**What you should do:** Reproduce the records unchanged, the stretch from the line containing "Where should I click to: Click" through the line containing "point(880,354)".

**Task input:**
>>>>

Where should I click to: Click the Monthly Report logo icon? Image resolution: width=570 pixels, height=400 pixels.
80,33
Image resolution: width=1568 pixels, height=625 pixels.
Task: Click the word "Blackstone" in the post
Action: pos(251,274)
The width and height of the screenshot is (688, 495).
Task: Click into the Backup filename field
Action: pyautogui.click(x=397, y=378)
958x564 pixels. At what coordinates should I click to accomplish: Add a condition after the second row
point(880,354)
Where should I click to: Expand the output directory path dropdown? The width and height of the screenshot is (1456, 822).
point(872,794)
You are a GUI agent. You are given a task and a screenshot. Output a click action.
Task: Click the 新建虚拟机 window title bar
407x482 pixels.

<<<<
>>>>

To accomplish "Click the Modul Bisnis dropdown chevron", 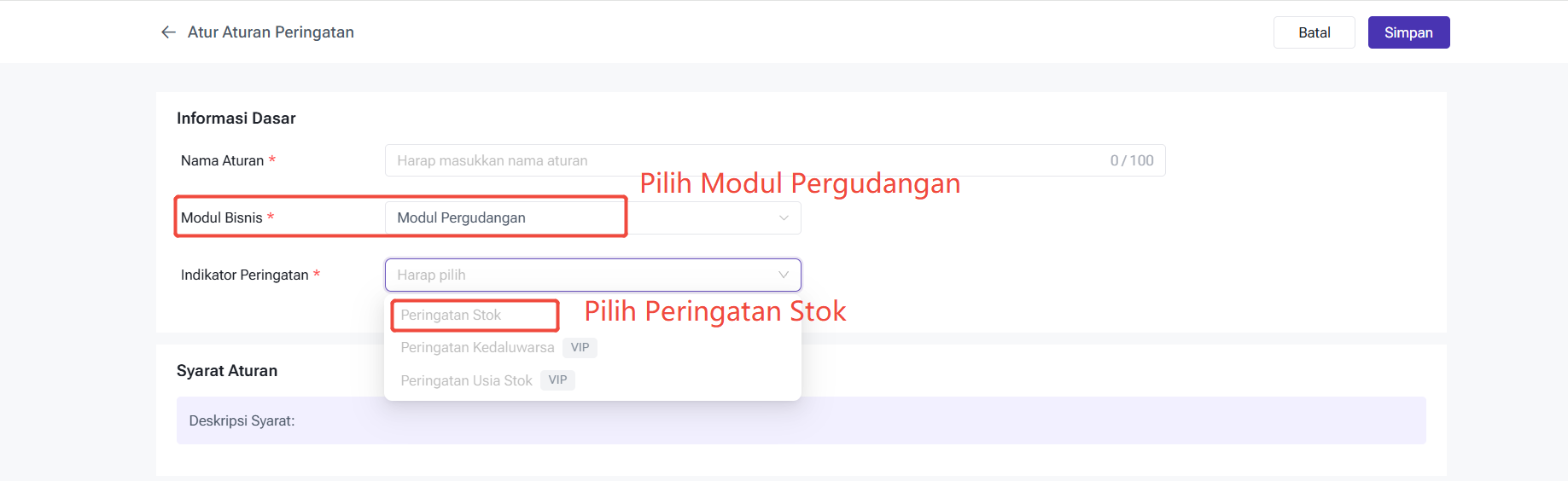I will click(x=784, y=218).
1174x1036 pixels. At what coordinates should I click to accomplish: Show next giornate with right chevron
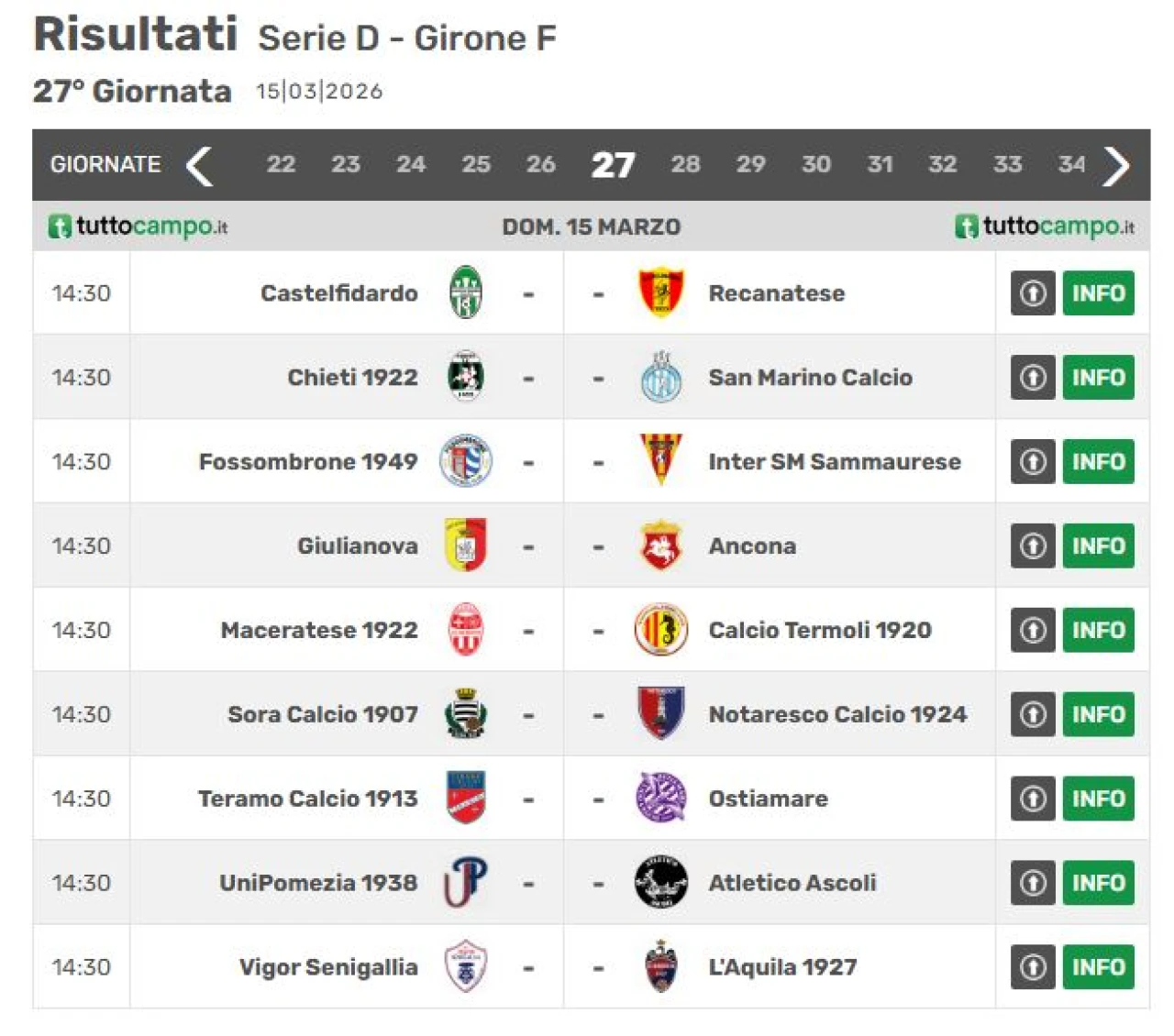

<<<<

**Response to the exercise:**
Where should I click to: Click the Monthly Report logo icon? Image resolution: width=570 pixels, height=400 pixels.
80,33
Image resolution: width=1568 pixels, height=625 pixels.
Task: Click the word "Blackstone" in the post
Action: pos(251,274)
The width and height of the screenshot is (688, 495).
Task: Click into the Backup filename field
Action: pyautogui.click(x=397, y=378)
958x564 pixels. At what coordinates should I click to accomplish: Add a condition after the second row
point(880,354)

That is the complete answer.